# How to build a Model Retraining Pipeline

Note

To make it easier to flick back and forth, it's often useful to click the link to this doc and open in a new tab.

# Overview

This guide covers how to create a model that can be retrained automatically as more data is collected over time. This will be achieved by creating an ML app that wraps the model and integrates it into a pipeline. The pipeline will pull in data from an external source and transform it, train a new model, then test and compare it with the existing model before deploying.

In doing so we'll also cover off:

Using the Kortical platform & SDK to manage data transformation pipelines for models
Custom API wrappers for models
Projects & Environments (Full replicated cloud workspaces, with automatic version tracking, hardware management, etc.)
Continuous Integration & Deployment

As a demonstration, we will consider some bookkeeping data that classifies transactions under various tax categories.

PRE-REQUISITIES

This tutorial assumes that you are using:

Google Bigquery. You will require a service account key that has access to your project's Bigquery datasets.
Kortical SDK. Refer to the Kortical SDK documentation setup page, which details a range of installation methods depending on your operating system and preferences.

# Creating The App and Project

The steps below show how to create the app from a template and setup the project using the Kortical platform. It mimics the steps in this section of the ML Ops - Deployment How to Guide. For clarity, some of the details are not repeated here.
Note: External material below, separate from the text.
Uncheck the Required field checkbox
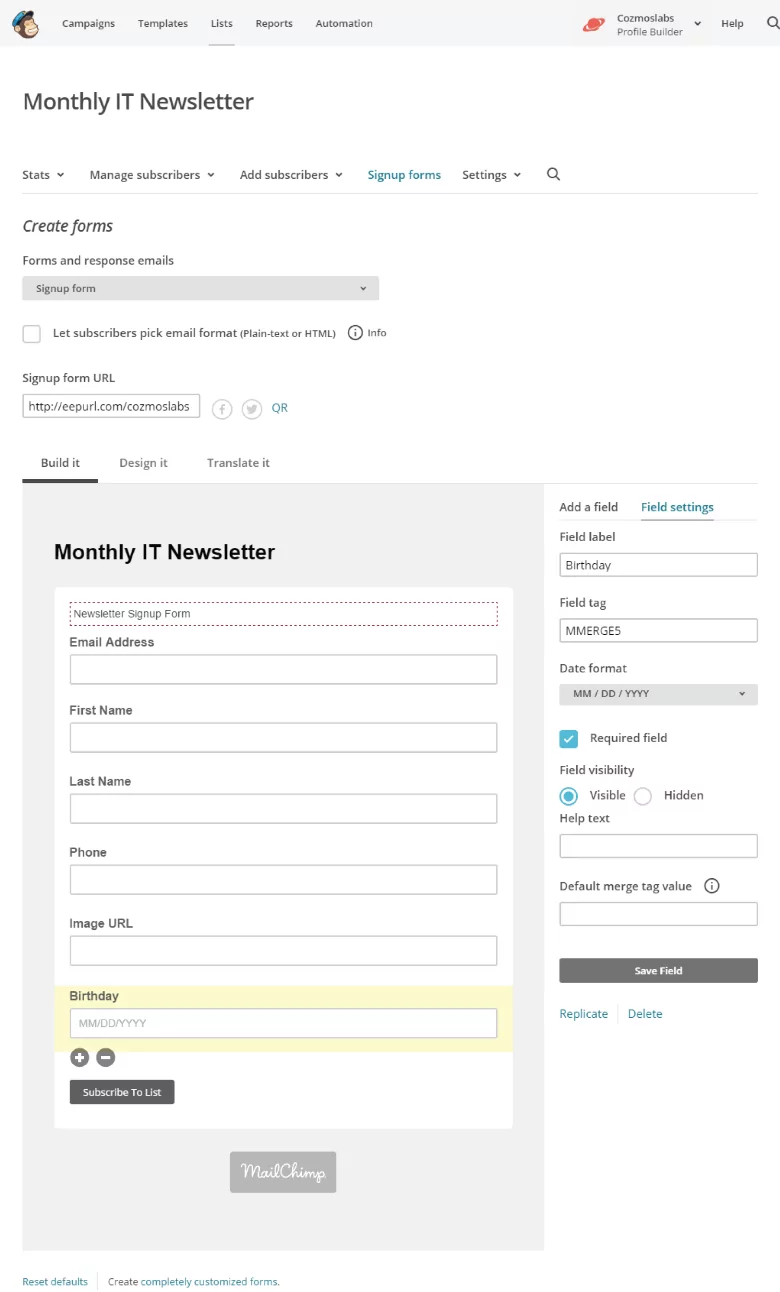The height and width of the screenshot is (1292, 780). point(568,738)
# 1. Create a codebase for your app.

Create the app, selecting the retraining template (we will use the name bookkeeping_retrain in this guide):

> kortical app create bookkeeping_retrain
Available app templates:

	[1] web_app_template
	[2] openai_llm_template
	[3] retrain_template
	[4] bigquery_app_template
	[5] excel_app_template

Please select an option:
3
Retrieving template [retrain_template] to current working directory. Path to template project will be [/Users/owen-saldanha/git/test_apps/bookkeeping_retrain].
Created [retrain_template] template for [bookkeeping_retrain] at [/Users/owen-saldanha/git/test_apps/bookkeeping_retrain].

This will create a folder in your current directory.
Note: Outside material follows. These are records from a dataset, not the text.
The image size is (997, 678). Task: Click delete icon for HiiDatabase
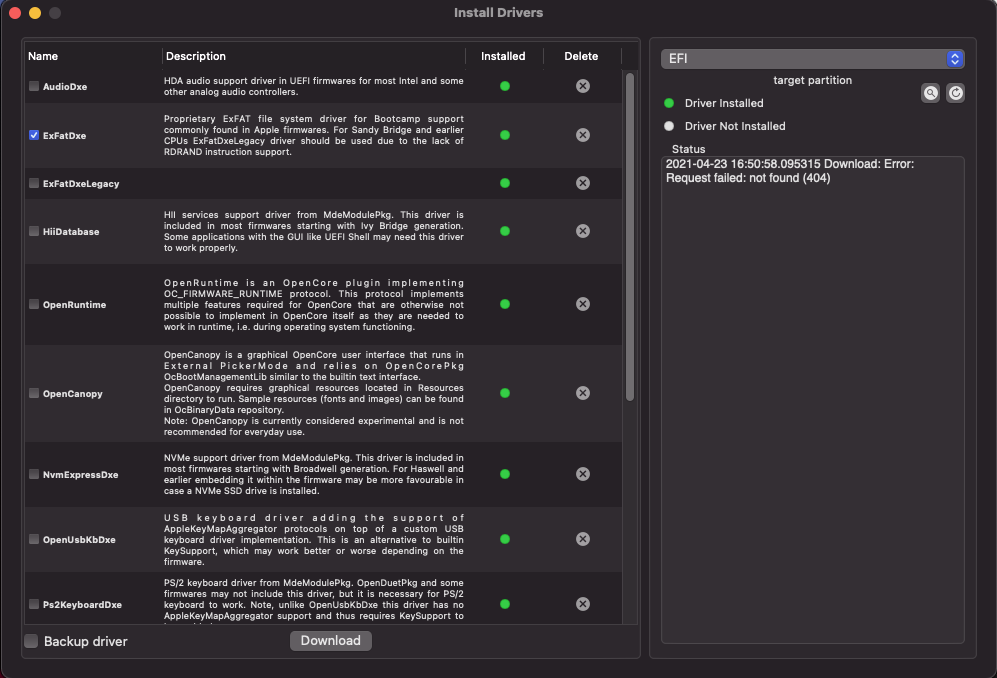tap(582, 231)
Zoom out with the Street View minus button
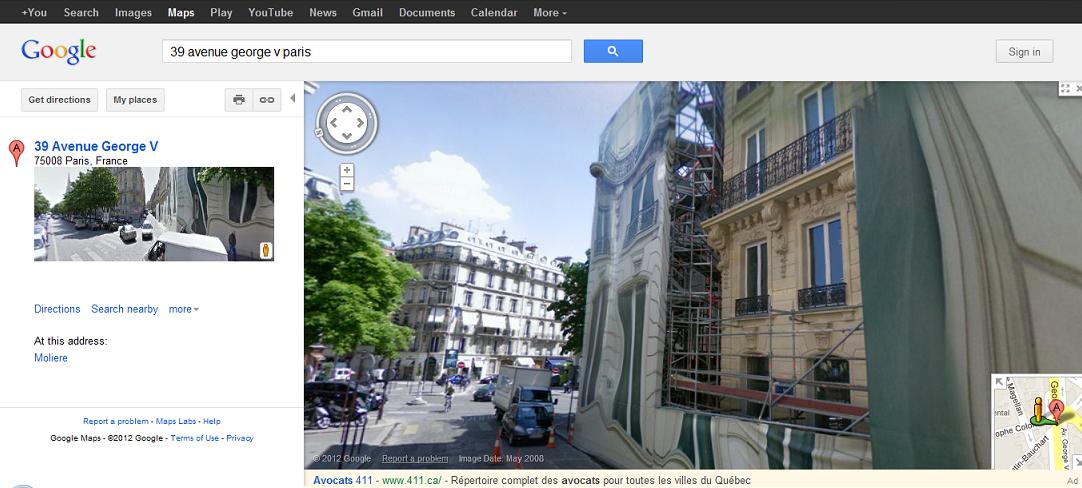 click(x=347, y=184)
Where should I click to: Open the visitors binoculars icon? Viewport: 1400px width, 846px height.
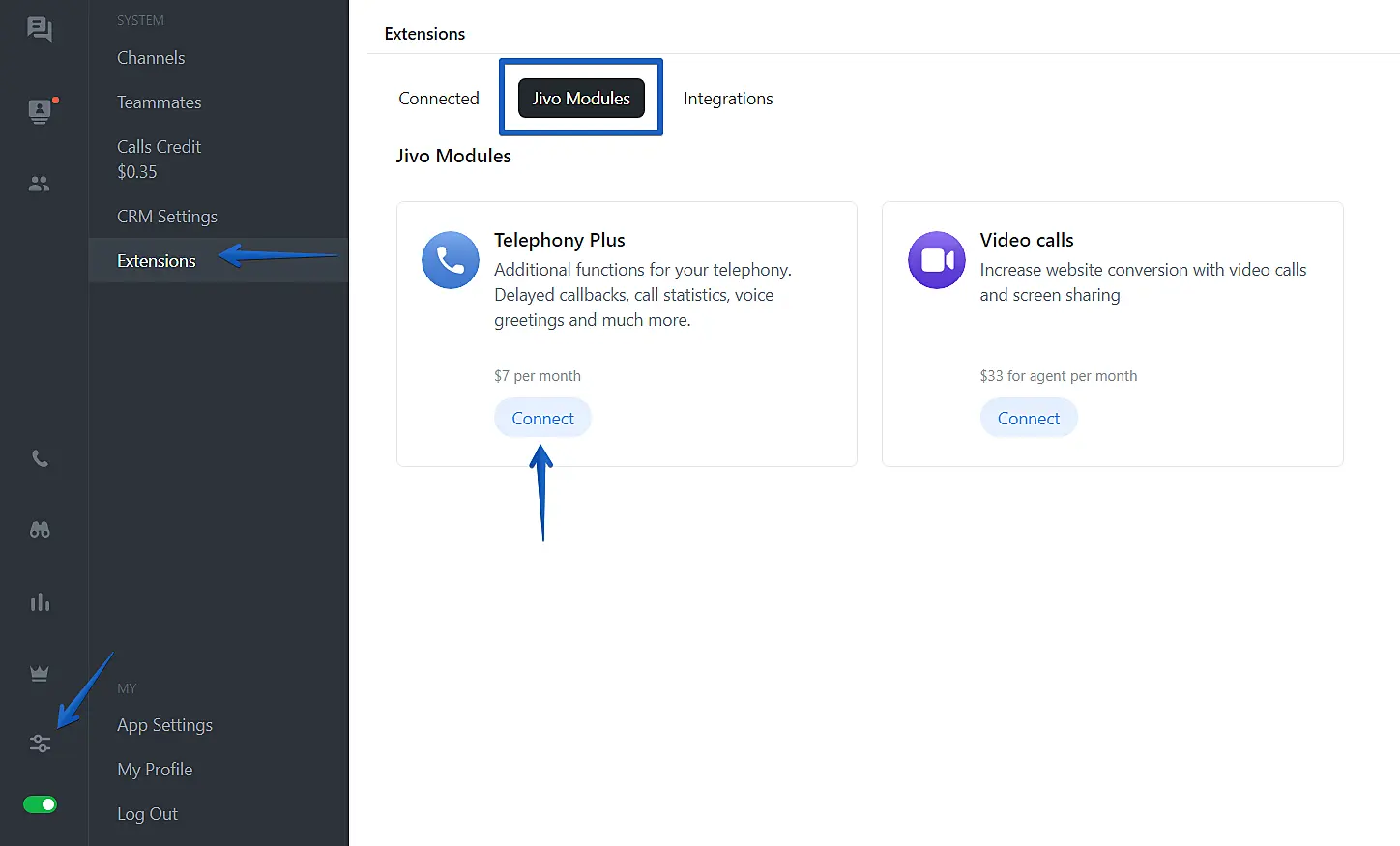click(40, 530)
# 2. Create a virtual environment for the app.

Although you may have already created a venv for running the Kortical package, the requirements for your app may clash with your currently installed libraries. It is strongly recommended to create a new venv for each app folder that is created, so running code locally is quick and easy.

Deactivate your current environment and enter the app directory. Create a python 3.9 venv:

> cd <your_app_name>
> which python3.9                                    
> <path-to-python3.9>/python3.9 -m venv venv          
> source venv/bin/activate

> cd <your_app_name>
> where python3.9
> <path-to-python3.9>/python3.9 -m venv venv
> copy "venv\Scripts\python.exe" "venv\Scripts\python3.exe"         
> venv\Scripts\activate.bat

// Make sure to add code blocks to your code group

This will create a venv called venv, to create a venv with a different name change the last parameter.

Next, install the requirements:

> pip install -r requirements.txt
> pip install -e .

Note

All further steps assume that we’re in the app directory and have its venv activated. To activate a venv: source <path-to-venv>/bin/activate, to exit a venv: deactivate.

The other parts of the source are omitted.